A couple weeks ago I made something on the fly, and I've learned something about these on-the-fly dishes. They garner lots of Facebook traction. People ask me for the recipe usually, and then invariably want to know how I get my kids to eat such things. I just put it in front of them and have been doing so since they were able to eat solid food. I think it's all about exposure. Sometimes they balk. (Usually Miles, but then he usually backpedals and declares me in his four-year-old sensibility as "the best cooker ever.") So here I am offering you a recreation of the recipe, and the promise that I am going to bring you more farm-fresh recipes as the season progresses.

I don't hold hard and fast to the idea that you should use bucatini or indeed long-noodled pasta exclusively here, but we happen to like bucatini, thanks to the regular employment of it by the fabulous chef Mike Joyce at Molinari's in Bethlehem. I'm also a fan of seeking out that which is slightly unknown to the masses, in case you haven't figured that out, so I accept any opportunity to use a less familiar food item. (It also pleases my children immensely to receive yet another different pasta shape at dinner time. So you live and you learn). If you don't know what it is, think of a spaghetti with a little hole in it (buca means mouth). How can that NOT be a good time for all involved?

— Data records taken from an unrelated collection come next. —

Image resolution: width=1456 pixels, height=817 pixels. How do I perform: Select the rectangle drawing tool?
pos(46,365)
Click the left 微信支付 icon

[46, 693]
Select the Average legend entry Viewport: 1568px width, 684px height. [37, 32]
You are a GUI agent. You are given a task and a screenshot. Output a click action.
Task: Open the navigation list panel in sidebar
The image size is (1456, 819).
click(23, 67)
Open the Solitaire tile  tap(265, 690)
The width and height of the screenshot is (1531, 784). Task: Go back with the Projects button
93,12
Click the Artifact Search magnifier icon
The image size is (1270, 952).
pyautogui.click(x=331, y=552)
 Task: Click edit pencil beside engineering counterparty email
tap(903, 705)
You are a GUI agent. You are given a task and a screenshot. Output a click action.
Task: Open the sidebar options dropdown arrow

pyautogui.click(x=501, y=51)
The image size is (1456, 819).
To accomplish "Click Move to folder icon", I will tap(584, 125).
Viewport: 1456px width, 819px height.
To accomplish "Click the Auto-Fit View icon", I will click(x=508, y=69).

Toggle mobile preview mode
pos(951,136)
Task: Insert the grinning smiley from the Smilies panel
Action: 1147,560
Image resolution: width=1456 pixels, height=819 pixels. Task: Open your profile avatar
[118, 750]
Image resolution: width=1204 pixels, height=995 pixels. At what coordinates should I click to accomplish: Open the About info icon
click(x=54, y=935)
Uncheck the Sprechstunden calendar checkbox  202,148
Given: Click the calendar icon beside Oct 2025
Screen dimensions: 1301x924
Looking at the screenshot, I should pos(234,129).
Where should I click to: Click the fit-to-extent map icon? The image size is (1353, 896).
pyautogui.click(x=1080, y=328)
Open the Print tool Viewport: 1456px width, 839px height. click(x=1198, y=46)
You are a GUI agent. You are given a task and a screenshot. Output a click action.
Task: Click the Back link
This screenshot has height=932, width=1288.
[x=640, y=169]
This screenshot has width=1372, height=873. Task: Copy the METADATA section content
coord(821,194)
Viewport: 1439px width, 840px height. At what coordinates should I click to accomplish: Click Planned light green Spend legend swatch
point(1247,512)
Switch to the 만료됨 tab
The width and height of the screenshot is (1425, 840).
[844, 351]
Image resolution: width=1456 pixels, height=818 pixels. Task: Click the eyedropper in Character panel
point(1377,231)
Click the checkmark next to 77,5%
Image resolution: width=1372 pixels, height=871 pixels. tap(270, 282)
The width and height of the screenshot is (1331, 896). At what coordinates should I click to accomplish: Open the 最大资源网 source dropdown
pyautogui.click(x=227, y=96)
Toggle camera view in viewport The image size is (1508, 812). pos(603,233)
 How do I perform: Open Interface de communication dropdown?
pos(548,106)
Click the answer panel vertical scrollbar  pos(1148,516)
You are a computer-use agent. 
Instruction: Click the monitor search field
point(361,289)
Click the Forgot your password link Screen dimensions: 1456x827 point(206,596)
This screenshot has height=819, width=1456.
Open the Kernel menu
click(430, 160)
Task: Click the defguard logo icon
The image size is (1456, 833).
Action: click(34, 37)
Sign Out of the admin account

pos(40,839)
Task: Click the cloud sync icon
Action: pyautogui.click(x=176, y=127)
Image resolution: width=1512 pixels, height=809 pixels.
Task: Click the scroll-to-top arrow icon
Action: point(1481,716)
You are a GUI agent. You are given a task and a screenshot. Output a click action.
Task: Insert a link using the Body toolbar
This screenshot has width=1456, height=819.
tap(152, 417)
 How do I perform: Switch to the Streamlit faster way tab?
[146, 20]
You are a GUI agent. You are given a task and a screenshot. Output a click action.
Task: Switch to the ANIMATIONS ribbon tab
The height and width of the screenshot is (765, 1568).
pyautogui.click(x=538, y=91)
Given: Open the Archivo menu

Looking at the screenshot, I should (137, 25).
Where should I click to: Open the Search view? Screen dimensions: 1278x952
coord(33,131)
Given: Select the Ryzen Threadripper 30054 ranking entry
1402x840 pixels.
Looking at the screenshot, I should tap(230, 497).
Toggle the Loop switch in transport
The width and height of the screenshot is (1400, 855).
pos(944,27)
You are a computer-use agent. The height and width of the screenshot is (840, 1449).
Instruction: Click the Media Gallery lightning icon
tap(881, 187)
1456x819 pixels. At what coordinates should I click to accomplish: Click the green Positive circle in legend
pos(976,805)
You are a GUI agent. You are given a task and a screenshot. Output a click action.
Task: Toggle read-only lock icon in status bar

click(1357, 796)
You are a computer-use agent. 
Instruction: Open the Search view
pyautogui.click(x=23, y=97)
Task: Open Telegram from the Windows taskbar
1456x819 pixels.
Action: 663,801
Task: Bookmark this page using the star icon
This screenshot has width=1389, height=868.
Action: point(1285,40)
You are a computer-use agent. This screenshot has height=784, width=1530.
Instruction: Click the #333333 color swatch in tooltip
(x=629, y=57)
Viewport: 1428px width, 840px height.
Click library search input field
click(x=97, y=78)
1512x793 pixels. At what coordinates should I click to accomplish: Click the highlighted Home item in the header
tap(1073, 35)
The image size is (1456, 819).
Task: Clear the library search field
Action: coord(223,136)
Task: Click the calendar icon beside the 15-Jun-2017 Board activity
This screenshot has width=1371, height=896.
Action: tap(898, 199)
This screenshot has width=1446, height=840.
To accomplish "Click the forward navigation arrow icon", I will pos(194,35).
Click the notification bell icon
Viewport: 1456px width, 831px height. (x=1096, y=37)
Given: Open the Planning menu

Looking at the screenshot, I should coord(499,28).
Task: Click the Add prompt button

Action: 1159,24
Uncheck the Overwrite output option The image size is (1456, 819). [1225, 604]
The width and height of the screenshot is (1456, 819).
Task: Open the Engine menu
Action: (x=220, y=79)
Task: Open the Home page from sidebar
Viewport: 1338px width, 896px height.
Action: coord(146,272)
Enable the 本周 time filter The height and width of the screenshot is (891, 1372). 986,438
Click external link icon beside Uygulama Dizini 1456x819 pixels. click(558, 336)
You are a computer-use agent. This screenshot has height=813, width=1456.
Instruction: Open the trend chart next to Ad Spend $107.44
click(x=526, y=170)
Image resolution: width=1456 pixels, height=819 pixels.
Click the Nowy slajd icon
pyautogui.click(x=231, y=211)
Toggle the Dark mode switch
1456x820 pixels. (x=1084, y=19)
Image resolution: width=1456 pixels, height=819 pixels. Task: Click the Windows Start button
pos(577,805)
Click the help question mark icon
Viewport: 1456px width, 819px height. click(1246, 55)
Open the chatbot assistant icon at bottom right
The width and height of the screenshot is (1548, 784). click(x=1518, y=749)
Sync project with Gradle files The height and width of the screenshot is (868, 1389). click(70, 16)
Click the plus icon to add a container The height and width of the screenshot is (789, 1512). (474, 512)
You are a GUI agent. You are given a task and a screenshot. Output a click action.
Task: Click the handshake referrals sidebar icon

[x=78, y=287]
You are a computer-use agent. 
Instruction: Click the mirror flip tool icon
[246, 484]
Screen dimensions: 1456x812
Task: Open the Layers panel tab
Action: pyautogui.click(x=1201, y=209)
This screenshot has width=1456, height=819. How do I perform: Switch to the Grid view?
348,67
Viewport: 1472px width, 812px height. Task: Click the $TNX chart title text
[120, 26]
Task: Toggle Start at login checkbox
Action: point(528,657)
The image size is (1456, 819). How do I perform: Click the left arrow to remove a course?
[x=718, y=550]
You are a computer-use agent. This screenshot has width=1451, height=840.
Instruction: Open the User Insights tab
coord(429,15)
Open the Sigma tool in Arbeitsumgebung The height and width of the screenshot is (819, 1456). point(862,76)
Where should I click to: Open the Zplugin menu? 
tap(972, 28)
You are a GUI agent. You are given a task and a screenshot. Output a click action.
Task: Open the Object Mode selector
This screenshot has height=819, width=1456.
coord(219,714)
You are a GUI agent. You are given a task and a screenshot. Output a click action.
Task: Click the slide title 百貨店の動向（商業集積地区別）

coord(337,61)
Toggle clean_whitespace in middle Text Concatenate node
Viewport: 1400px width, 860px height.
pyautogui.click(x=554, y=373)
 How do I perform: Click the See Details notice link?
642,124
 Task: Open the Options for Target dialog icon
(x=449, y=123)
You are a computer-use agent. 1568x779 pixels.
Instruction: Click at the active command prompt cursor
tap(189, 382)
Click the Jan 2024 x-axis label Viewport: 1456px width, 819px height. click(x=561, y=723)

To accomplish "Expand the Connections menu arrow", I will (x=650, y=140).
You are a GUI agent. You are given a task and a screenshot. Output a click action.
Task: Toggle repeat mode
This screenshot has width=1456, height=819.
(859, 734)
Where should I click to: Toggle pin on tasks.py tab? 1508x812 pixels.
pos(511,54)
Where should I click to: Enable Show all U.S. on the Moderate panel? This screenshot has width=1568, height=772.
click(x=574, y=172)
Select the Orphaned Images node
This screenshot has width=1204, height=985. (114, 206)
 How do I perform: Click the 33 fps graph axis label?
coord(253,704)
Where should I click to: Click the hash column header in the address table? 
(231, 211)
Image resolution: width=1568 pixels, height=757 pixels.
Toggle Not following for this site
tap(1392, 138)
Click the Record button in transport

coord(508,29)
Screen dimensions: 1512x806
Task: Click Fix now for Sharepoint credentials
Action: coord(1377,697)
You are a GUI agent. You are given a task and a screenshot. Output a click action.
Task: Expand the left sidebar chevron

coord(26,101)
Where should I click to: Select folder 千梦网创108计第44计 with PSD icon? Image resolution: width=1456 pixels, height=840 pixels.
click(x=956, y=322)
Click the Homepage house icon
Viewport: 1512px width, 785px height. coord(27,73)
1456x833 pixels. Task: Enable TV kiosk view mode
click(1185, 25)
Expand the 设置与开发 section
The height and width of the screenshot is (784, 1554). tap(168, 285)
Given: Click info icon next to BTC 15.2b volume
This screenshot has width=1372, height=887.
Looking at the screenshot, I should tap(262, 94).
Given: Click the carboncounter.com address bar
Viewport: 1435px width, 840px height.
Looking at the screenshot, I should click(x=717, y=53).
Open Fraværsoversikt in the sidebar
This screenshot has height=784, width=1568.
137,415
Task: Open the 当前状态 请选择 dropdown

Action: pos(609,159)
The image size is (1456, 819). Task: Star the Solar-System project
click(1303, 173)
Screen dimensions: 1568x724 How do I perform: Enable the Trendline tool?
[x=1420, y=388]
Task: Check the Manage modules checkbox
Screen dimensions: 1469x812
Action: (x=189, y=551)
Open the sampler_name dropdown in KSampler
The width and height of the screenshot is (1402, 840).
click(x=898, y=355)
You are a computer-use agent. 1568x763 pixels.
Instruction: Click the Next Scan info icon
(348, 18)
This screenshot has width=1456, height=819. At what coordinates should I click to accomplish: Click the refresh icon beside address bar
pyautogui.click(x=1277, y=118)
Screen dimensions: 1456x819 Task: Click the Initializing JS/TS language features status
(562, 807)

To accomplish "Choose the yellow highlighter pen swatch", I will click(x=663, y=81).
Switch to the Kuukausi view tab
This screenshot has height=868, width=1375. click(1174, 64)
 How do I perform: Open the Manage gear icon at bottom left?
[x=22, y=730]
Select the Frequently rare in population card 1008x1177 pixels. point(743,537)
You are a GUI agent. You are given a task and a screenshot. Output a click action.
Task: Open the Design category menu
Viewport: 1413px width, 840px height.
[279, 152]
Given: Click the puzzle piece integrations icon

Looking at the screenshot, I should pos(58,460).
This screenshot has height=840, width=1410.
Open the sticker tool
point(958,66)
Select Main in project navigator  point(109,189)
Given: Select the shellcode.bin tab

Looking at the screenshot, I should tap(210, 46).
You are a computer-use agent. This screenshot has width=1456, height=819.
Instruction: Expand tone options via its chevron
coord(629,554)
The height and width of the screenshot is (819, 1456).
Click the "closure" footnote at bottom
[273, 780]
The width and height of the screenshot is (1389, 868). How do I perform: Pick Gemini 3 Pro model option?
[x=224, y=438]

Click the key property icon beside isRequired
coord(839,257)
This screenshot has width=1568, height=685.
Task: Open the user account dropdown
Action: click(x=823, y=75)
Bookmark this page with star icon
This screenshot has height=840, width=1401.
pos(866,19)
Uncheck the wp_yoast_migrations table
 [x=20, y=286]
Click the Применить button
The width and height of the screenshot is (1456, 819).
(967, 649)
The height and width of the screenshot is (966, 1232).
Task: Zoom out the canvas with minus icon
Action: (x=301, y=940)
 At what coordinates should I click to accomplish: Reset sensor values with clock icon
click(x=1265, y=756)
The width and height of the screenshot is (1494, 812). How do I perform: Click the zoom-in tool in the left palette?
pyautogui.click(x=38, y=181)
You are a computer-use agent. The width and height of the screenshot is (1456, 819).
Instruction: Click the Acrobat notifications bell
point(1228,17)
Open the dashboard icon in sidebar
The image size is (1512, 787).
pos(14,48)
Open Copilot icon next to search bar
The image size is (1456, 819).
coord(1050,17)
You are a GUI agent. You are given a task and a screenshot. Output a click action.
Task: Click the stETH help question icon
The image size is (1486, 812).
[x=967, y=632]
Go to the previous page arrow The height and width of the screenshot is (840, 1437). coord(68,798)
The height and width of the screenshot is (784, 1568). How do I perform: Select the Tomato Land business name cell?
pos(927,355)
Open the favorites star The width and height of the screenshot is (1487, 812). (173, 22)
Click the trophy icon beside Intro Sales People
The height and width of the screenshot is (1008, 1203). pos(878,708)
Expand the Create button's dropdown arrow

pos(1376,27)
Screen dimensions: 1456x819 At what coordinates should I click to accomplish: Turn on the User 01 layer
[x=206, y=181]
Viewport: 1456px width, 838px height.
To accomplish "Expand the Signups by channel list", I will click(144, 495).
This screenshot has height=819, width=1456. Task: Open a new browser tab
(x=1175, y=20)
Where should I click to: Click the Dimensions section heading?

3/4 to 1 pound bucatini (or other long-noodled pasta)
2 cups parsley, with stems (no need to discriminate in favor of leaves)
1/2 cup walnuts (preferrably toasted in a dry pan for 5-7 minutes until fragrant)
Zest and juice of two lemons
1/3 cup freshly grated Parmesan cheese
Two really good pinches of kosher salt
1/4 cup olive oil
1 handful of sorrel, chopped (I honestly didn't measure it, I just used the entire package as Pheasant Hill Farms sells it at the Easton Farmers' Market. I estimate it's probably about 2 cups' worth.)
1 cup chopped grape tomatoes (Disclaimer: It was May when I made this; therefore, the tomatoes did not come from the farmers' market. This is life, people.)

1. Cook pasta according to package directions, scooping out 1/2 to 1 cup of cooking water and reserving for later use.
2. Combine the parsley through salt in the food processor and blitz until it's all combined and the parsley is chopped into small bits. Add the olive oil through the chute and process until you reach your desired consistency. Pesto is one of those things that people are particular about, in terms of consistency, i.e., chunky vs. smooth. I wouldn't intrude upon your personal preferences.
3. Add the pesto to the pasta in batches, and taste. Add more if necessary. Add the chopped tomatoes and sorrel; the heat of the pasta and the next step--adding 1/2 cup of water--will help wilt the everything a little bit.
4. Serve immediately with more freshly grated Parmesan cheese sprinkled on top.

When I first made this, I sauteed the sorrel in a little bit of olive oil, and chopped it after I'd removed it from the pan, and so the photo reflects that. You could certainly do that. Just be aware that it will turn brown pretty quickly. I thought I was being vigilant, but I think the heat was a tad too high. If that's not a desirable outcome, make sure the heat is low and remove it quickly.